The Iowa Department of Public Health announced Wednesday afternoon that they have confirmed the state's first case of the Heartland virus. An older adult, between 61 and 80 years old from Appanoose County, is confirmed to have the virus.
Heartland virus was first found in Missouri in 2009 and it was confirmed in Illinois for the first time in 2018, according to the Centers for Disease Control and Prevention. In 2018, the CDC reported it had been confirmed in nine states.
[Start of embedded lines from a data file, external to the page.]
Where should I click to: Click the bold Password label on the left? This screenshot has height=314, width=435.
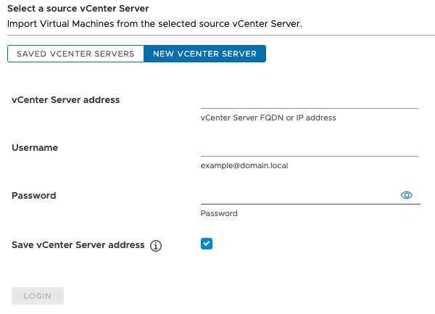(34, 196)
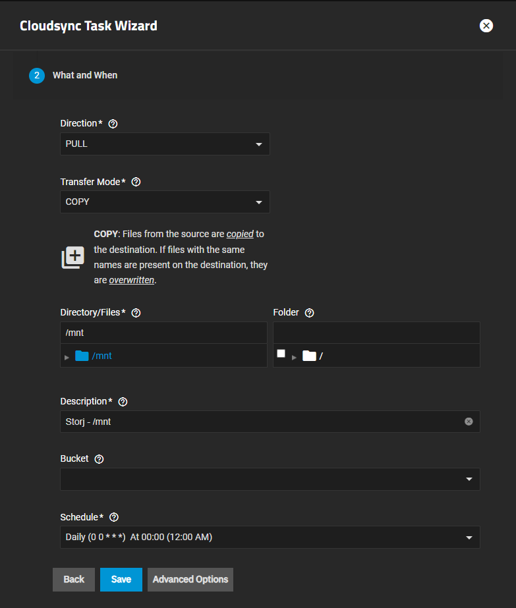Open the Directory/Files help tooltip

136,313
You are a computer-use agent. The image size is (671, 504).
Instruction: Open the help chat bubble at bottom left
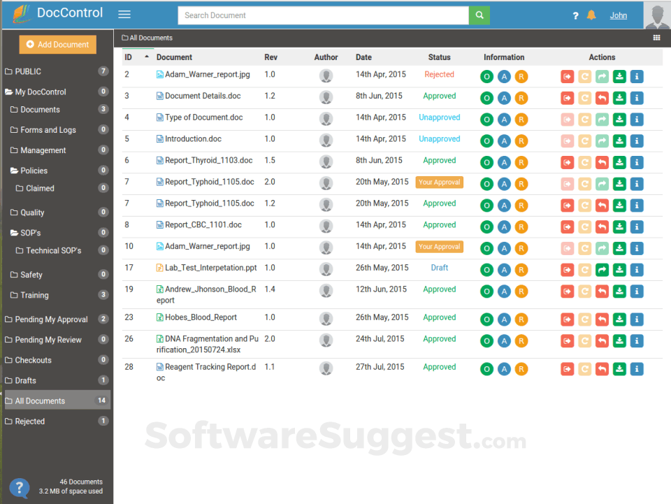[19, 488]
Symptoms of Heartland virus are fever, fatigue, nausea, diarrhea, muscle or joint pain, and loss or lack of appetite. The CDC says nearly every person infected with the virus ended up being hospitalized. The virus is believed to be transmitted by Lone Star ticks (see photo below).
The Iowa Department of Public Health has also reported the state's first case of West Nile Virus this year. An adult, between the ages of 18 and 40 from Polk County, is confirmed to have the virus. Approximately one in five people who contract West Nile will have mild to moderate symptoms including headache, fever, vomiting, and body aches. Less than one percent become very ill, with deaths extremely rare.
Below are suggestions on how to avoid viruses transmitted by mosquitos or ticks, courtesy of the CDC. Stay safe out there.
- Insect repellent with DEET, picaridin, IR3535, or oil of lemon eucalyptus. Deet should not be used on children less than 2 months old. Oil of lemon eucalyptus should not be used on kids under 3.
- Avoid outdoor activities when most mosquitoes are most active: dusk and dawn.
- Long-sleeved shirts, pants, shoes, and socks should be worn outdoors when possible.
- Don't allow standing water around your home, including emptying buckets, cans pet dishes, and pool covers. Birdbath water should be changed every three or four days.
- Avoid high grass and stay on trails when possible while you're hiking or walking.
- Check everyone for ticks and remove them, as soon as possible.